■ What you need to do:
In the text about a year as a Shutterstock contributor, what did the writer submit when applying instead of photographs?
(Text excerpt begins)
I have been a photographer/illustrator with Shutterstock for a year now, and I've learned a lot. I've done some things well, and some things I am still learning, but overall it's been a good experience.
Getting Started at Shutterstock
I bought a camera, a Canon EOS Rebel, last July 2016 right before I went away to summer arts camp. As a matter of fact, I spent several hours after I got there reading the manuals and looking quizzically through the viewfinder trying to figure out what I was doing enough to take a picture out in public without looking like a total idiot.
I took a few pictures that week during camp, and some of them have since licensed out. However, I was so underconfident in my picture taking ability, that I submitted vectors instead of photographs when I applied to Shutterstock. I figured they would be able to tell that I was a complete amateur, and I was pretty much correct. My vectors got me accepted, but very few photos made the cut.
Learning How to Use the Camera
Since I had invested in this camera, I thought it would be a good idea to learn how to actually use it, so I took a Photography 101 class at my local community college. That resulted in a lot of aha moments wherein I figured out a little more about the camera each week. It also resulted in more photographs being accepted, and more sales.
Learning What to Shoot
If you think you are going to find a subject that hasn't already been covered in the microstock world, think again. Someone has covered it, but there's also the chance that you have a particularly good angle on a subject that no one else has.
My breakthrough series happened to be a group of photographs I took of my husband. He lost his leg to cancer in early 2016, and he was still learning to use his first prosthesis when I shuffled him down to the local high school bleachers to do a photo shoot. He obliged my whim, and we spent maybe 20-30 minutes taking pictures. One of those pictures is now licensed almost daily on one microstock or another. It is my best selling photo on Shutterstock by far.
Working With Shutterstock
My largest online portfolio for the microstock portion of my work is definitely with Shutterstock. Working with them has been a very positive experience. If you are just starting out in microstocks, I would recommend Shutterstock to be your starting point for easy submission and quick wins.
(Text excerpt ends)
(Given entries begins)
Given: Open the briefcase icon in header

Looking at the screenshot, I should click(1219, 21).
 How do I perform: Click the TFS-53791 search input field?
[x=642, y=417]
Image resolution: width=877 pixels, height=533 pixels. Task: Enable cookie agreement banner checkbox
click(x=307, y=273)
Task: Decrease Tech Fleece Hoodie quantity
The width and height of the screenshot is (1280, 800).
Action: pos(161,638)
(Given entries ends)
(Given entries begins)
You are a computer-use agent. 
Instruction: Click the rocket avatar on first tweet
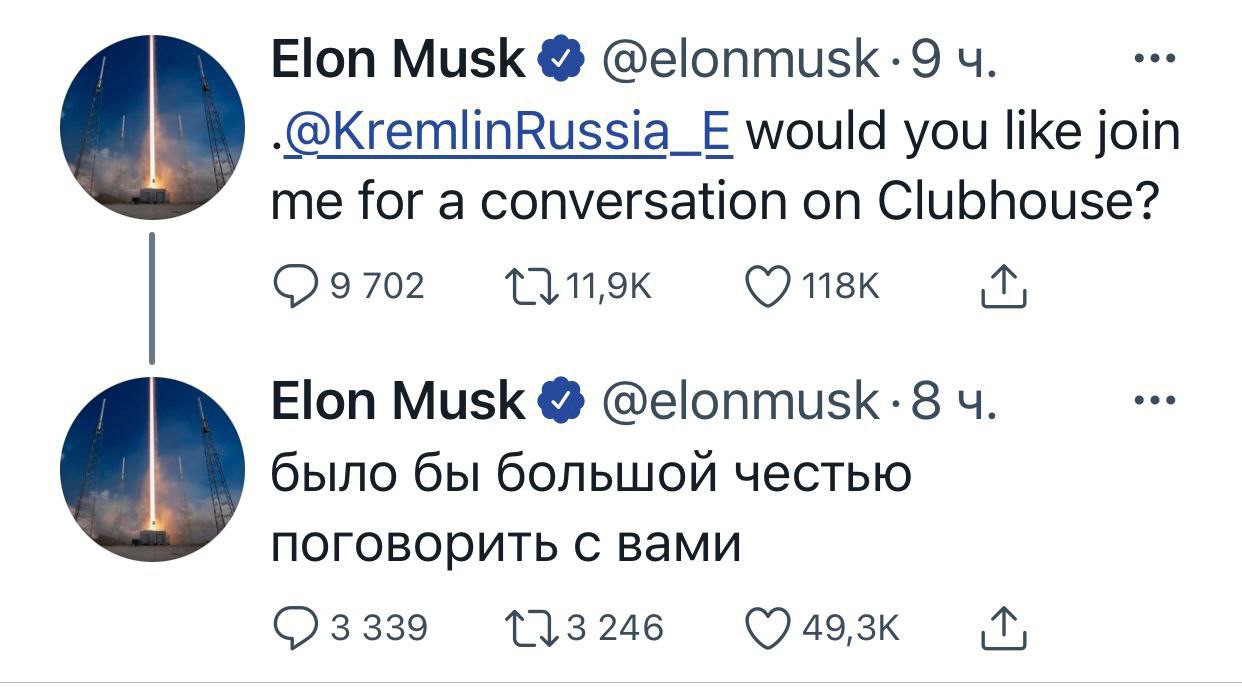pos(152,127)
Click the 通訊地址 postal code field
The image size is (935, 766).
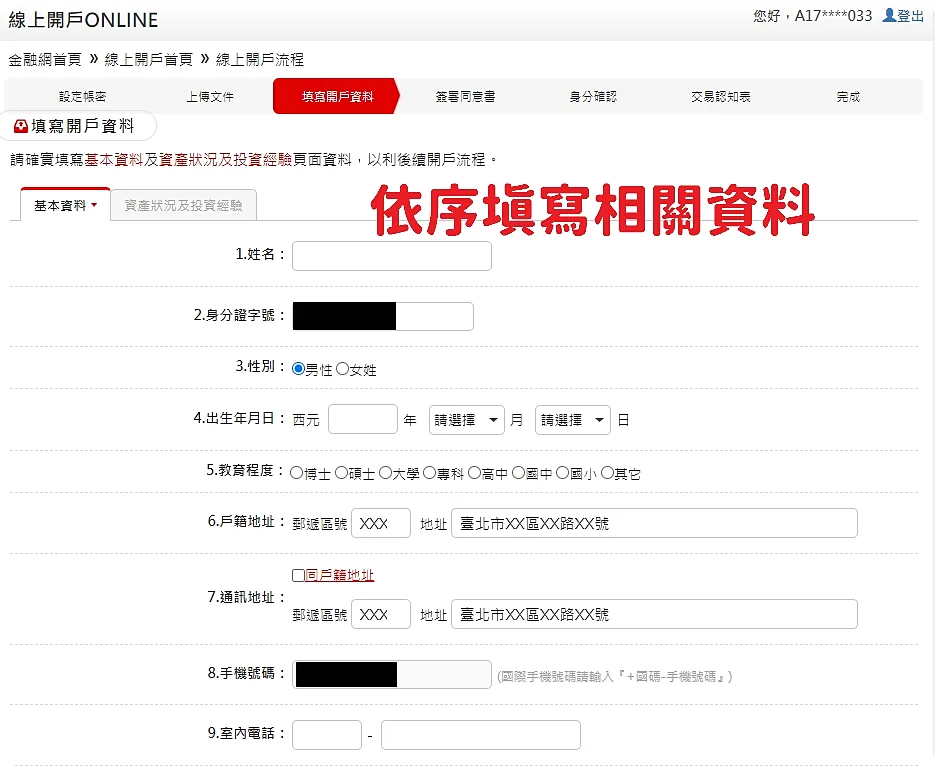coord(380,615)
(Given entries ends)
■ Response:
Vectors.